>> BEGIN TEXT

In [1]:
import pandas as pd
import numpy as np

In [2]:
train_file = 'data/train.csv'
test_file = 'data/test.csv'

#Explore the training dataset
#Note: For some reason, if you dont specify the encoding as latin-1, the interpreter will throw an UTF-8 encoding error
data = pd.read_csv(train_file, error_bad_lines=False, encoding='latin-1')
data.columns = ['id', 'sentiment', 'text']
data.head(2)

Unnamed: 0,id,sentiment,text
0,1,0,is so sad for my APL frie...
1,2,0,I missed the New Moon trail...


In [3]:
#Id information is not useful. So let's remove it
#axis=1 indicates columns
data = data.drop(labels=['id'], axis=1)
data.head(10)

Unnamed: 0,sentiment,text
0,0,is so sad for my APL frie...
1,0,I missed the New Moon trail...
2,1,omg its already 7:30 :O
3,0,.. Omgaga. Im sooo im gunna CRy. I'...
4,0,i think mi bf is cheating on me!!! ...
5,0,or i just worry too much?
6,1,Juuuuuuuuuuuuuuuuussssst Chillin!!
7,0,Sunny Again Work Tomorrow :-| ...
8,1,handed in my uniform today . i miss you ...

>> END TEXT
>> BEGIN INFORMATION PROVIDED

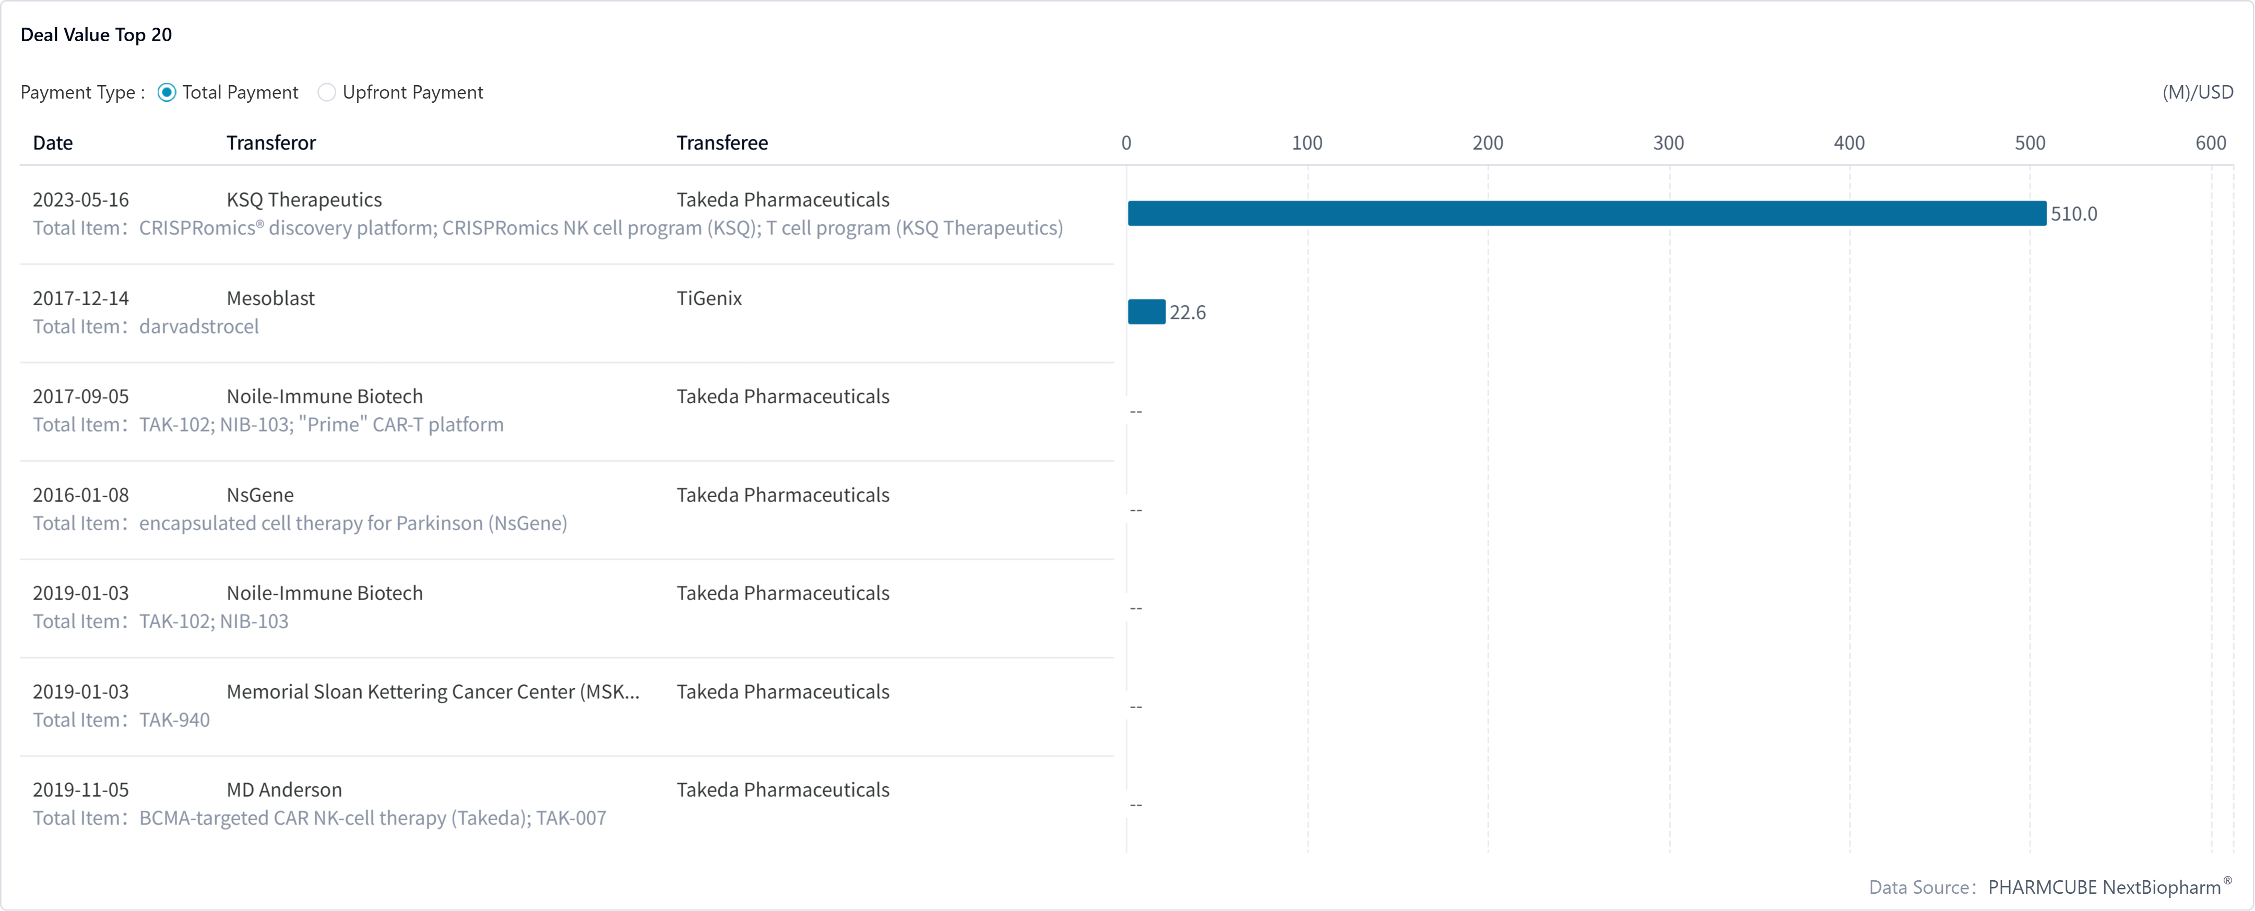
Task: Click the Transferor column header
Action: (270, 143)
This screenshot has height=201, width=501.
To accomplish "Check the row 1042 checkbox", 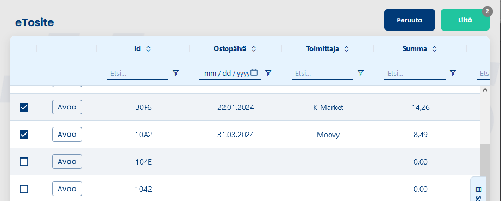I will tap(24, 189).
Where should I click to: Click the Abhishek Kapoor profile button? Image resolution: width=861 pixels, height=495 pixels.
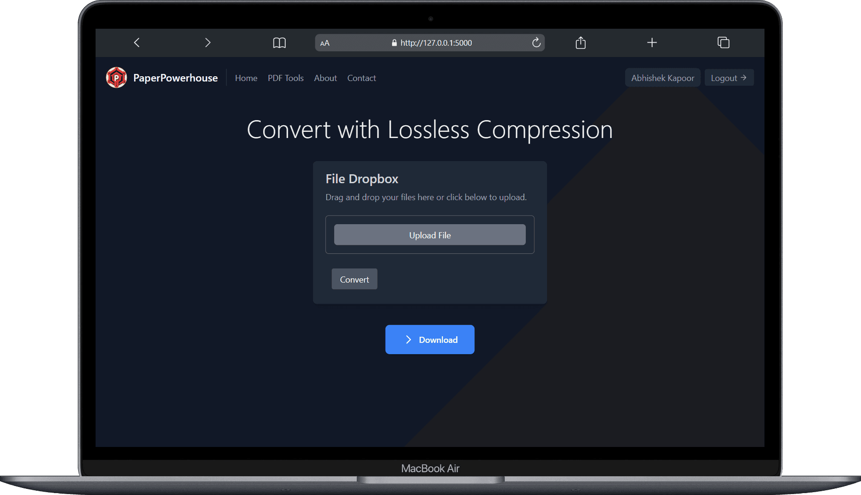[x=662, y=78]
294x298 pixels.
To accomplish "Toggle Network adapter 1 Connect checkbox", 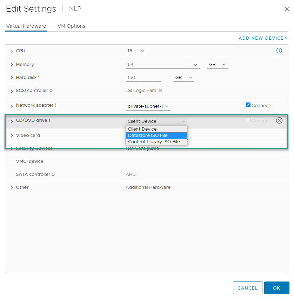I will coord(248,105).
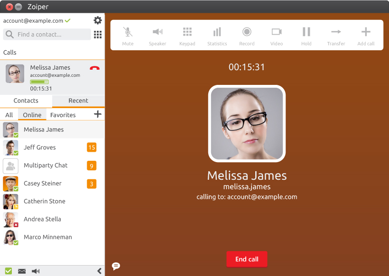Select the Favorites filter tab
This screenshot has height=276, width=389.
click(63, 115)
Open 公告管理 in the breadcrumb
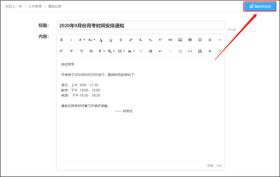Image resolution: width=280 pixels, height=177 pixels. [x=35, y=6]
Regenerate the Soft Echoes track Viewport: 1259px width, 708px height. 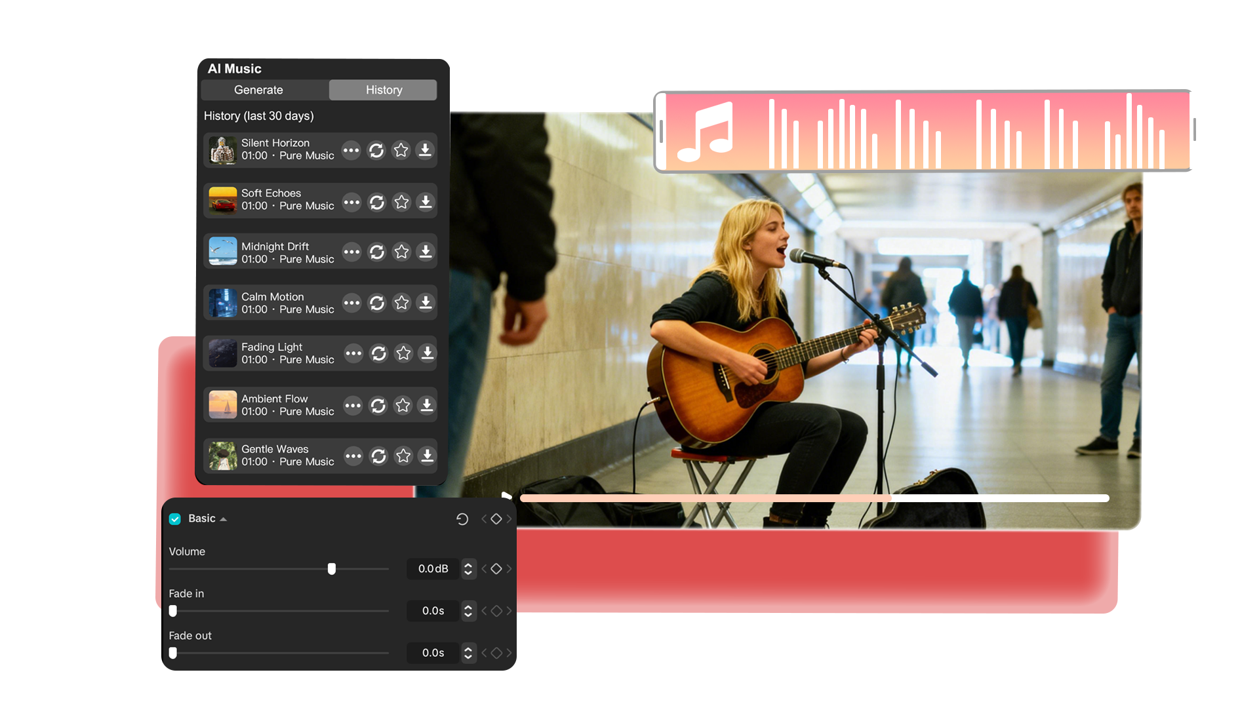[377, 202]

>> END INFORMATION PROVIDED

• **WRITTEN INSTRUCTION**
Return the stretch of the pandas notebook from "4,0,i think mi" through "miss you ...", copied word for word.

• **COMPLETE RESPONSE**
4,0,i think mi bf is cheating on me!!! ...
5,0,or i just worry too much?
6,1,Juuuuuuuuuuuuuuuuussssst Chillin!!
7,0,Sunny Again Work Tomorrow :-| ...
8,1,handed in my uniform today . i miss you ...